JCDecaux rentabilise sa trésorerie dans son propre capital
Sans acquisition majeure à l’horizon, et compte tenu de la faiblesse actuelle des taux d’intérêt, JCDecaux ne voyait pas l’intérêt de finir l’année en position de trésorerie positive. Comme il l’avait annoncé début mars, le groupe de publicité urbaine va donc consacrer 500 millions d’euros pour racheter ses propres actions. Le prix de l’offre publique d’achat simplifiée (OPAS) a été arrêté à 40 euros par titre.

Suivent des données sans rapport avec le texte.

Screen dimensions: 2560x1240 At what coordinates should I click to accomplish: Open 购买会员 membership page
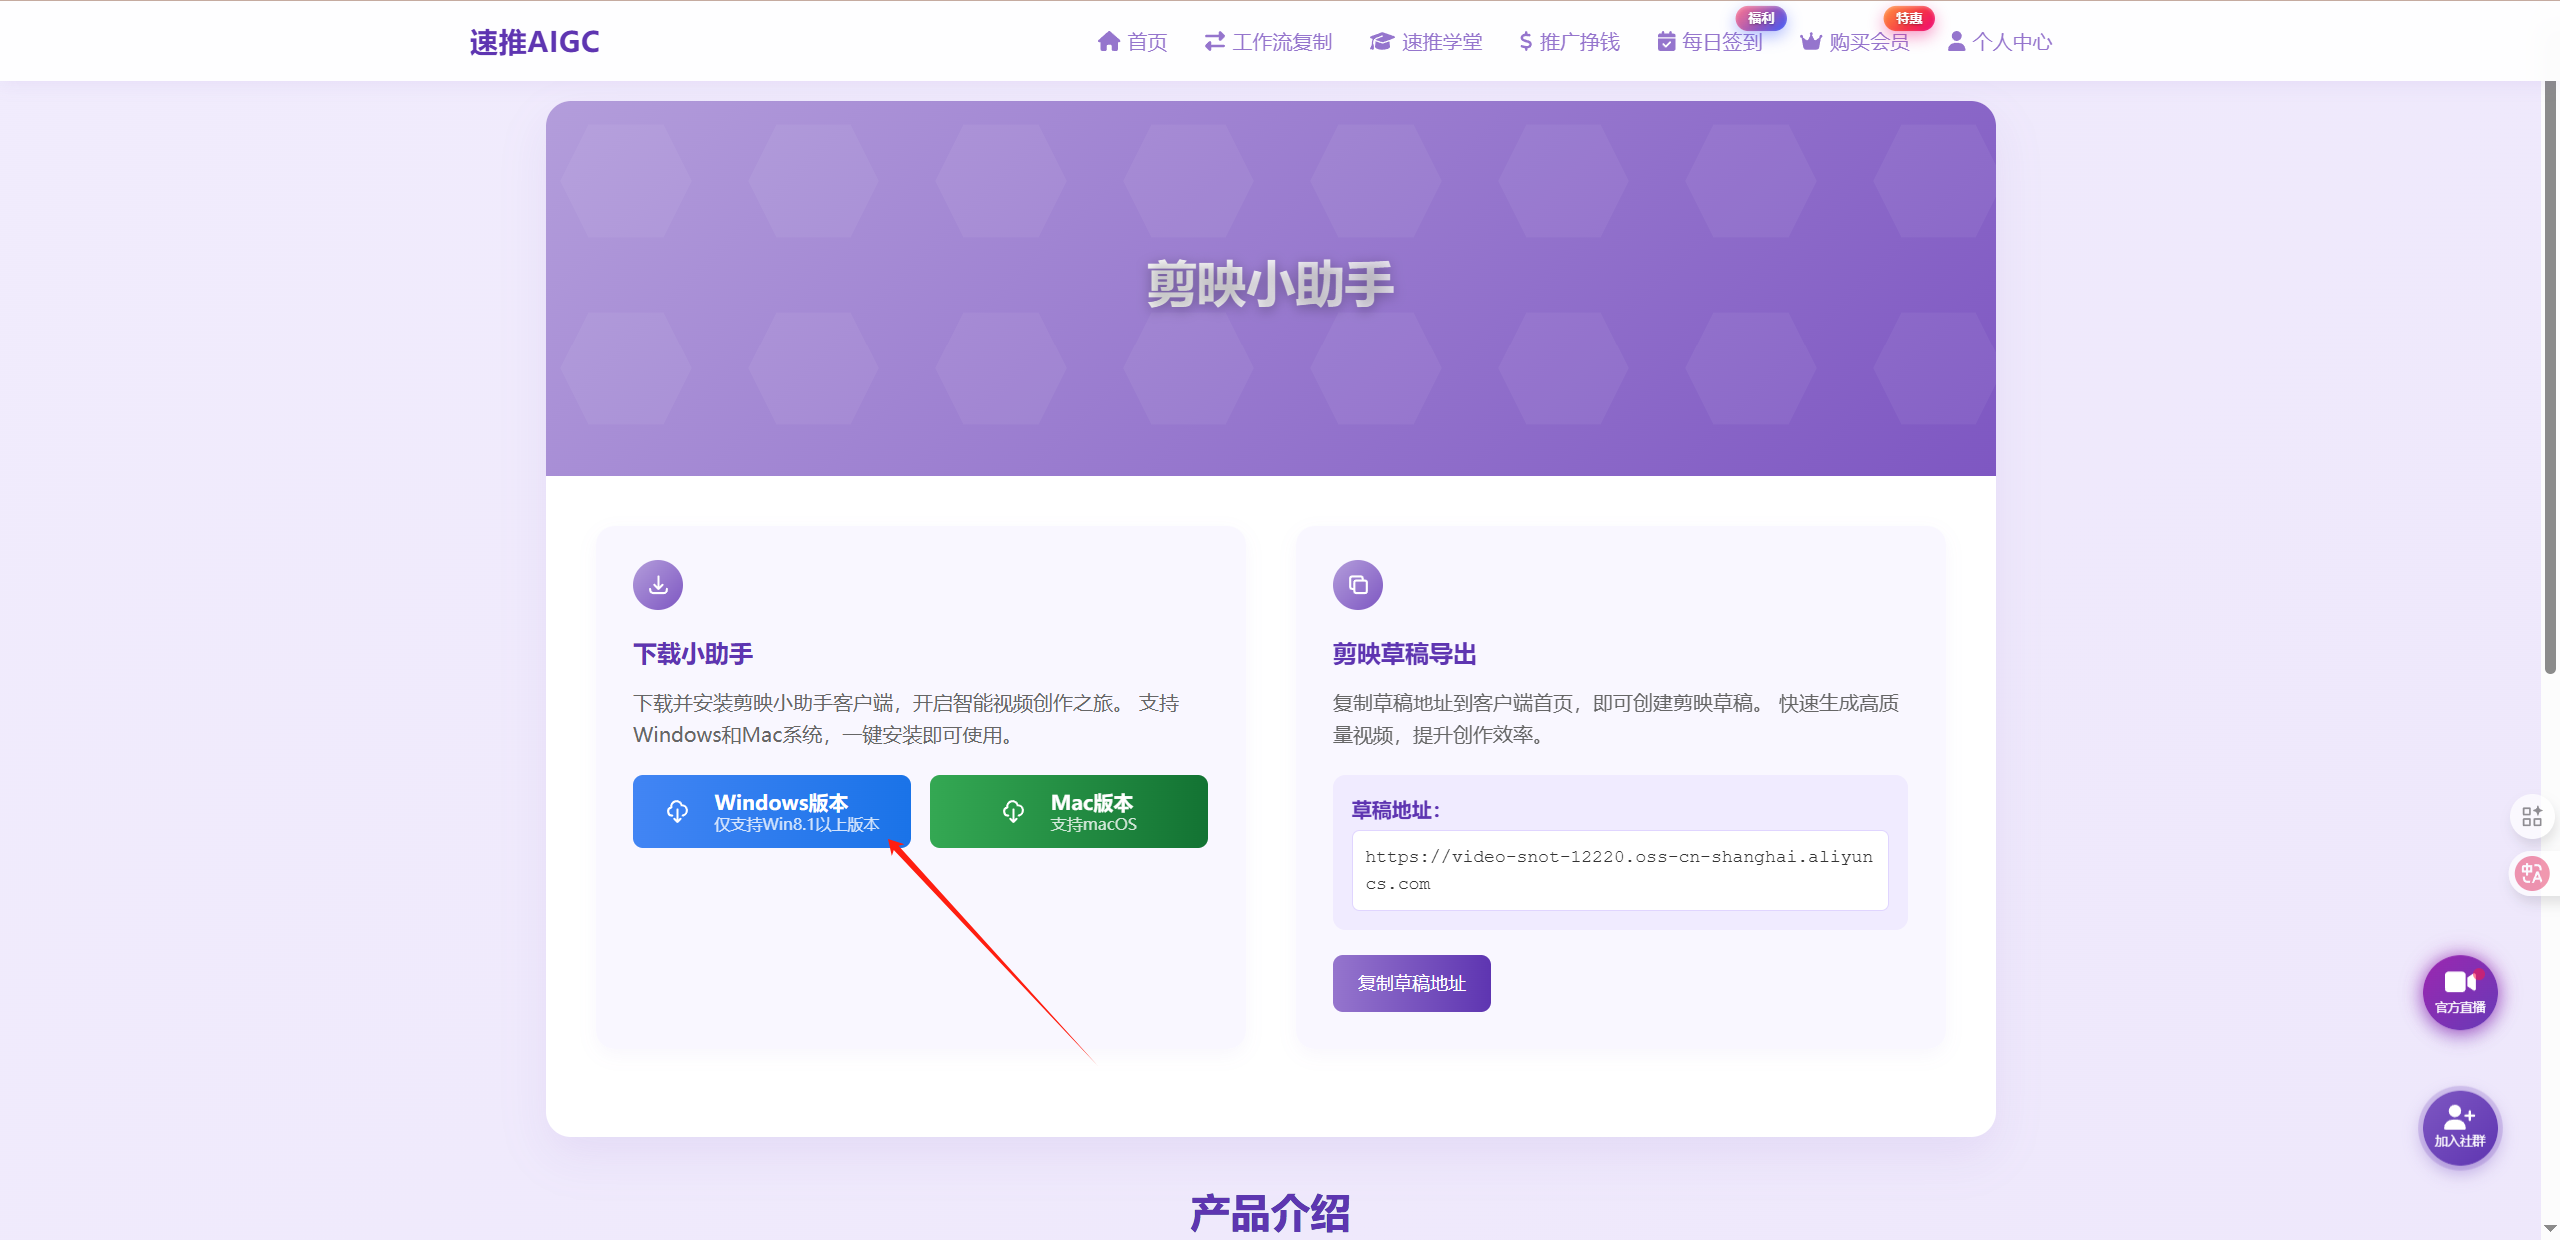(1855, 42)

JCDecaux va ainsi racheter 12,5 millions d’actions, soit 5,57% de son capital. Goldman Sachs dirige l’OPAS.
Le prix proposé offre une prime de 9% par rapport au dernier cours coté et de 21,8% par rapport à la clôture avant l’annonce du projet début mars. Il est également supérieur à la valorisation qui ressort de l’analyse des comparables du groupe. A 11,6 fois l’Ebitda estimé pour 2016, ratio médian du secteur, le prix de l’action JCDecaux ressortirait à 38 euros.
L’opération ne sera pas l’occasion pour la famille Decaux d’augmenter sa présence au capital. JCDecaux Holding, qui détient 63,4% du groupe, a confirmé son intention de participer à l’offre. Son apport sera réduit de manière égalitaire au prorata des actions apportées par l’ensemble des autres actionnaires. Après l’OPAS, et en supposant que tous les titres visés aient été rachetés puis annulés, JCDecaux détiendra toujours 63,4% du capital. L’opération va néanmoins réduire d’autant la capitalisation boursière de la société, sous les 8 milliards d’euros. JCDecaux Holding va ainsi faire remonter 317 millions d’euros, ce qui permettra à la structure familiale de diversifier son patrimoine. Elle avait déjà récupéré 378 millions d’euros en mars lors de la vente sur le marché de 5,4% du capital de JCDecaux au prix de 31,5 euros.
Avec les frais, l’OPAS coûtera 503,5 millions d’euros à JCDecaux. Le montant sera financé majoritairement par les ressources propres du groupe et, pour partie, à hauteur d’un montant maximum de 100 millions d’euros, par tirage sur la ligne de crédit revolving confirmée de 600 millions d’euros non utilisée à ce jour. L’effet positif sur le bénéfice par action est estimé à 4% par les analystes d’Oddo.